Logo, se Ciclano detivesse 50% do bem, então o valor pecuniário equivalente à metade da avaliação seria deduzido do produto da arrematação em um leilão. Claro que o direito de preferência seria preservado na arrematação. Trata-se de aplicação do art. 843, caput e § 1º, do CPC:
“Art. 843. Tratando-se de penhora de bem indivisível, o equivalente à quota-parte do coproprietário ou do cônjuge alheio à execução recairá sobre o produto da alienação do bem.
§ 1º É reservada ao coproprietário ou ao cônjuge não executado a preferência na arrematação do bem em igualdade de condições.”
Nessas condições e tendo em vista o exemplo, se o imóvel foi arrematado, o coproprietário não executado teria direito a receber os valores referentes à sua fração ideal calculados com base na avaliação do bem. Após essa dedução, o valor remanescente (pertencente ao executado) seria utilizado para pagar o credor.

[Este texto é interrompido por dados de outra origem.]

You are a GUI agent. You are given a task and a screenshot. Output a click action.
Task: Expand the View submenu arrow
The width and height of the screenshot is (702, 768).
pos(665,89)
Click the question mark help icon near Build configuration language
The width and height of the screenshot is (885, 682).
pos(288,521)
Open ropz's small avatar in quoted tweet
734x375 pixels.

A segunda teoria informa que o direito de moradia daquele coproprietário não devedor deve ser preservado. Portanto, não poderia haver a penhora do referido bem, nem mesmo da fração ideal do coproprietário devedor. A impenhorabilidade do bem de família de terceiro à relação jurídica executiva deve prevalecer.

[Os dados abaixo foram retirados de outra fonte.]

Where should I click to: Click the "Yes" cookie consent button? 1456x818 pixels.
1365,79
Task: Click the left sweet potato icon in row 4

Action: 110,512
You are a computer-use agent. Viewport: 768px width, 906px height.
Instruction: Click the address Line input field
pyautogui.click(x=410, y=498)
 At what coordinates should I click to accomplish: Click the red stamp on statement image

Foi justamente essa a concepção adotada pelo Tribunal Superior do Trabalho, que não admite a penhora do referido bem:
“PENHORA GRAVADA SOBRE PARTE IDEAL DE BEM DE FAMÍLIA. VIOLAÇÃO DO ART. 1.º DA LEI N.º 8.009/90 CONFIGURADA. (…) É verdade que a autora é proprietária de 50% do referido imóvel, sendo os outros 50% de propriedade do sócio da empresa executada no processo matriz, (…) Todavia, o que se discute no caso é a penhora realizada sobre bem de família. E nesse contexto, o fato é que, em se tratando de bem indivisível, a impenhorabilidade assegurada pela Lei n.º 8.009/90 se estende sobre a totalidade do bem, conforme deflui do parágrafo único do art. 1.º da Lei n.º 8.009/90. Portanto, mesmo com a cláusula de usufruto da parte ideal pertencente ao sócio da empresa executada, o que se constata é que a penhora realizada no processo matriz, ainda que restrita à parte ideal do sócio, viola o art. 1.º da Lei n.º 8.009/90, que assegura a impenhorabilidade integral do imóvel do devedor, ou de sua família. Correto, portanto, o acórdão recorrido.” (RO-5315-47.2014.5.09.0000, Subseção II Especializada em Dissídios Individuais, Relator Ministro Luiz Jose Dezena da Silva, DEJT 05/06/2020).